Critical Dunes and High Risk Erosion Site Evaluations
Lake Michigan sand dunes are part of the largest system of freshwater dunes in the world. In Michigan, there are about 225,000 acres of sand dunes. In 1989, the Michigan government designated approximately 74,000 of those acres as critical dunes. These areas are the tallest, most spectacular dunes along Lake Michigan and Lake Superior.
High Risk Erosion areas are those shorelands of the Great Lakes and where recession of active erosion has been occurring at a long-term average rate of one foot or more per year. The erosion can be caused from one or several factors. High water levels, storms, wind, ground water seepage, surface water runoff, and frost are important factors causing erosion.

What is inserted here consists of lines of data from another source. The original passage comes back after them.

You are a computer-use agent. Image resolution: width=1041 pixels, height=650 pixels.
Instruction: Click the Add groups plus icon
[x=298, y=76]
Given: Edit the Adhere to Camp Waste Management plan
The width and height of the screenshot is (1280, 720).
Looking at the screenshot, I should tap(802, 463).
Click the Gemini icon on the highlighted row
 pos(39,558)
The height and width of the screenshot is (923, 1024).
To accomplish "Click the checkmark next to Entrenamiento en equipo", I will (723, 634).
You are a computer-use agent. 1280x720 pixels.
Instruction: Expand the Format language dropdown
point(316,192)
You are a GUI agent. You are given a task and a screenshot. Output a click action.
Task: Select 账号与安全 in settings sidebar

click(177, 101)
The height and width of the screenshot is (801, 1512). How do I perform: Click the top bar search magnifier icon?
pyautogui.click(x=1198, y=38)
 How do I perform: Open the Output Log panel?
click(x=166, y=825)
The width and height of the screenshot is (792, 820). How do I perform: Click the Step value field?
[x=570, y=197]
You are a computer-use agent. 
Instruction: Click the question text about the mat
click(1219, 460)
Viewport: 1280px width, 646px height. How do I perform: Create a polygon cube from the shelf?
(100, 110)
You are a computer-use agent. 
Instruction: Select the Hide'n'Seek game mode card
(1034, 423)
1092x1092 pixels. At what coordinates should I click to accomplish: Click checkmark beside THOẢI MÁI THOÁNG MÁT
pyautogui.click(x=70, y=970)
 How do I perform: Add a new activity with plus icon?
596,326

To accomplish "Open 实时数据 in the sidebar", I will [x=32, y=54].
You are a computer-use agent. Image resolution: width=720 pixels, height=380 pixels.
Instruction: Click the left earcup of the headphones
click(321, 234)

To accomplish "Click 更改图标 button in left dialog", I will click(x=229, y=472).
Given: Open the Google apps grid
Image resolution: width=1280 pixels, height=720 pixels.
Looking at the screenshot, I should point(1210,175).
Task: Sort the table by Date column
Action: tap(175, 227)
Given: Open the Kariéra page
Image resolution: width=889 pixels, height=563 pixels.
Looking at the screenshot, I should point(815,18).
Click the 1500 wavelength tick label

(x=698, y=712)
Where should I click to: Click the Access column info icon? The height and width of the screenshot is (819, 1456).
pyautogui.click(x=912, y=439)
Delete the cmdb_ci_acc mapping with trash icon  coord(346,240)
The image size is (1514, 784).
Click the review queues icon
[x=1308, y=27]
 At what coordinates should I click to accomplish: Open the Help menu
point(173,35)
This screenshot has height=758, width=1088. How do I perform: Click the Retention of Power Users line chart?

Critical Dune Site Evaluations
Properties located in the Critical Dune area require a permit from EGLE for almost all activities. Some existing site conditions can make obtaining an EGLE permit difficult.
We recommend a preliminary site evaluation of properties within the Critical Dune area to determine the feasibility of a proposed project.
High Risk Erosion Site Evaluations
A permit is required from EGLE for construction of all roofed structures and septic systems within the High Risk Erosion area. Each High Risk Erosion area along the shoreline has been given a specific 30-year and 60-year setback distance.
Onsite evaluations of properties within High Risk Erosion areas are necessary to determine the current location of these setbacks. The setback locations dictate the permittable location of a home and septic system and if there are any restrictions on the design of the home or addition to an existing home.